Given passage:
☆ ☆ ☆
I received some very sad news this morning – Melissa Claros (one of my colleagues at the Weehawken Volunteer First Aid Squad) lost her husband, Robert, suddenly this weekend. Melissa and Rob shared love and a common desire to help their communities. Rob was an EMT for the West New York ambulance squad and a volunteer fireman in their town in Pennsylvania and Melissa is a volunteer EMT here in Weehawken. Rob was just 28 years old and he leaves Melissa not only with a broken heart, but also two young children to raise while she attends nursing school.
While there is nothing we can do to fill the void in Melissa’s heart left by Rob’s untimely passing, we can help her and her kids deal with some of the financial burdens which they face now and in the future.
Rob’s colleagues in West New York have set up a GoFundMe page to help the family out at this difficult time. Rob and Melissa have consistently stepped up to help their communities. Rob was and Melissa is “good people” who could use some help.
☆ ☆ ☆
Dataset entries

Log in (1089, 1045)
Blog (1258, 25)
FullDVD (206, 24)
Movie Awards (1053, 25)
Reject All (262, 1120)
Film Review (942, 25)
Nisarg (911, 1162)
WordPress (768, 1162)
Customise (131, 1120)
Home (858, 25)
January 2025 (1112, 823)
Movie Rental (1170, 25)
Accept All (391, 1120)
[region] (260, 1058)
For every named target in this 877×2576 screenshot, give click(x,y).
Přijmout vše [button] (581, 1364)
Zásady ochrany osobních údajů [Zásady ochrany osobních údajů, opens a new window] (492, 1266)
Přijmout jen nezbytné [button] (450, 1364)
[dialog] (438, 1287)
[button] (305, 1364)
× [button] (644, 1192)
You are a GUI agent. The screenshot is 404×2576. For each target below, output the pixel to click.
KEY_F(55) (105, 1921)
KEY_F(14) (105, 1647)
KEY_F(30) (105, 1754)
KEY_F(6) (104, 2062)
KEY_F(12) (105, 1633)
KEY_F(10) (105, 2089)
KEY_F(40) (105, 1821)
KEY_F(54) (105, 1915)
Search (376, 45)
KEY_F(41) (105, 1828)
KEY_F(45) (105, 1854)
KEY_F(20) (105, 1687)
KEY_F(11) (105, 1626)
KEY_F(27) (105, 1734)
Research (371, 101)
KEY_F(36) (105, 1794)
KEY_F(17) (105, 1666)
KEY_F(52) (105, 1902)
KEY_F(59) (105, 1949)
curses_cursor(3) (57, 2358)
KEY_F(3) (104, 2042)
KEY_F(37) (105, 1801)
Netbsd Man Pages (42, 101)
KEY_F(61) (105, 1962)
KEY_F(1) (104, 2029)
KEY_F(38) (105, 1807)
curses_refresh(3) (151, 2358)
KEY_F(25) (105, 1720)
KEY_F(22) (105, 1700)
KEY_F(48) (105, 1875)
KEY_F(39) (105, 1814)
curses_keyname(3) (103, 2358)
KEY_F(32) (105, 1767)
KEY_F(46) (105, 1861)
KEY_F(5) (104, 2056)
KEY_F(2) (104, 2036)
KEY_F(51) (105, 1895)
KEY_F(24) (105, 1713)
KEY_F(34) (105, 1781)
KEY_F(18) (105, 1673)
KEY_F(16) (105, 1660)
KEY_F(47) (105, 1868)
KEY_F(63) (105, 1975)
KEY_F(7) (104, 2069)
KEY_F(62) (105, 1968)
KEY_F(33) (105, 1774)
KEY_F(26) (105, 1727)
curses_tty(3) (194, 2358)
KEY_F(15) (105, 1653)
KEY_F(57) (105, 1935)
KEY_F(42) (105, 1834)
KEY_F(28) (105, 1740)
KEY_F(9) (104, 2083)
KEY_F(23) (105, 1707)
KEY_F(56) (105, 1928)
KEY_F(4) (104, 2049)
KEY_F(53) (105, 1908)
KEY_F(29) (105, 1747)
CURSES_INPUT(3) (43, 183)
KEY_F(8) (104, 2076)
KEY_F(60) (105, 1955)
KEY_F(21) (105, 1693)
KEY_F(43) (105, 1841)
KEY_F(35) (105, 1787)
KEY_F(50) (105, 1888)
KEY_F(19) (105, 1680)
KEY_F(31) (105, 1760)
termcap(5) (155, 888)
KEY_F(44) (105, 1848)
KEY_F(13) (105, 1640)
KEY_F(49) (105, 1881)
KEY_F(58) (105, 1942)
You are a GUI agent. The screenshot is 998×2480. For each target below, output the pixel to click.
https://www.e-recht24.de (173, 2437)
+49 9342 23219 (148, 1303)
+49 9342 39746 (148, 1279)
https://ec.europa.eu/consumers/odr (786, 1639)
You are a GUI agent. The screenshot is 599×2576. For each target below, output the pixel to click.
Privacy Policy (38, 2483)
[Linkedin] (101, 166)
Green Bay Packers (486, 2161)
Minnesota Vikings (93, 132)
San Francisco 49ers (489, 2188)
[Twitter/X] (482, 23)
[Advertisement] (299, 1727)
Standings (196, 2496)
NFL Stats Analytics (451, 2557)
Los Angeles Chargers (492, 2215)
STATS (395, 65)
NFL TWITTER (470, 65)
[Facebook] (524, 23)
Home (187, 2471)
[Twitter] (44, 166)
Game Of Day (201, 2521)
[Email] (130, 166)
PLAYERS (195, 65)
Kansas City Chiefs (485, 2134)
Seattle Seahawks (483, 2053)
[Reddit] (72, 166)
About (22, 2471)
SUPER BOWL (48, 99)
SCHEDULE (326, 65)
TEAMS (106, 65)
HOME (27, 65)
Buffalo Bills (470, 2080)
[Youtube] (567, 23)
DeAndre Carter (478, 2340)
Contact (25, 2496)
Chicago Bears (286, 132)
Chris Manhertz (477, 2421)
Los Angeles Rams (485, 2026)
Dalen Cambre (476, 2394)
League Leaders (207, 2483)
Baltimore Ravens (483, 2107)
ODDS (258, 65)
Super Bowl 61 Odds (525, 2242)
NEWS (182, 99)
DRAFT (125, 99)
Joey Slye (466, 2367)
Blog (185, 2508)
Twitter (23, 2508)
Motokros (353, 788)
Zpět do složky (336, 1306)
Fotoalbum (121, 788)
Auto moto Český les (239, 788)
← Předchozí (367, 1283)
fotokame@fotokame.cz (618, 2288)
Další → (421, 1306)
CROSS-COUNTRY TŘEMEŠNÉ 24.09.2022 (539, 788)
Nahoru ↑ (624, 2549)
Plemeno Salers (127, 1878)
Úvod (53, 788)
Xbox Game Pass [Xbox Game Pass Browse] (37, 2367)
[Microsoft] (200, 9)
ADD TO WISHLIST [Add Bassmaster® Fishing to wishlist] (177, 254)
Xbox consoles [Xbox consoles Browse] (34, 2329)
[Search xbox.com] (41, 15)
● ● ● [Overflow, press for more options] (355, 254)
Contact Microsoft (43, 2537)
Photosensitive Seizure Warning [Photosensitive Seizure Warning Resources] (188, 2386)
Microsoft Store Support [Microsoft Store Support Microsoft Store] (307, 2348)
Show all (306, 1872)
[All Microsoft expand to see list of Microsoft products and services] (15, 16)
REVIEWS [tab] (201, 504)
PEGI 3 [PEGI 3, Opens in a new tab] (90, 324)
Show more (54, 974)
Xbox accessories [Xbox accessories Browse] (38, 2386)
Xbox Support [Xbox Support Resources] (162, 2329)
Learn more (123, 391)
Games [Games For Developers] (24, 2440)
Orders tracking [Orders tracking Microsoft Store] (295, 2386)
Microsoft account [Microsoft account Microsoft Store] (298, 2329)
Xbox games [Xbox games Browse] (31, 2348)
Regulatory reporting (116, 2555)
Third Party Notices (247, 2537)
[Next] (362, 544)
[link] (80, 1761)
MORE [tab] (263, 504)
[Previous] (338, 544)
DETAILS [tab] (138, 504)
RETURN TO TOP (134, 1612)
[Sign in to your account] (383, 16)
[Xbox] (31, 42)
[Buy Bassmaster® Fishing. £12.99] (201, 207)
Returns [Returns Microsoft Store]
☆ ☆ ☆
Directions:
**A.** According to the post about Melissa and Rob, how old was Rob?
**B.** Reproduce the stretch of the post about Melissa and Rob from "I received some" through "in the future.", substituting "money troubles" for "financial burdens".
**C.** Shorten the paragraph of the post about Melissa and Rob that begins "Rob’s colleagues in West New York", keeping its main facts.
Rely only on the post about Melissa and Rob, not on the material.

Answers to the exercise:
**A.** He was 28 years old.

**B.**
I received some very sad news this morning – Melissa Claros (one of my colleagues at the Weehawken Volunteer First Aid Squad) lost her husband, Robert, suddenly this weekend. Melissa and Rob shared love and a common desire to help their communities. Rob was an EMT for the West New York ambulance squad and a volunteer fireman in their town in Pennsylvania and Melissa is a volunteer EMT here in Weehawken. Rob was just 28 years old and he leaves Melissa not only with a broken heart, but also two young children to raise while she attends nursing school.
While there is nothing we can do to fill the void in Melissa’s heart left by Rob’s untimely passing, we can help her and her kids deal with some of the money troubles which they face now and in the future.

**C.** Rob’s colleagues in West New York set up a GoFundMe page to help the family. Rob and Melissa consistently helped their communities, and as “good people,” the family could use some help now.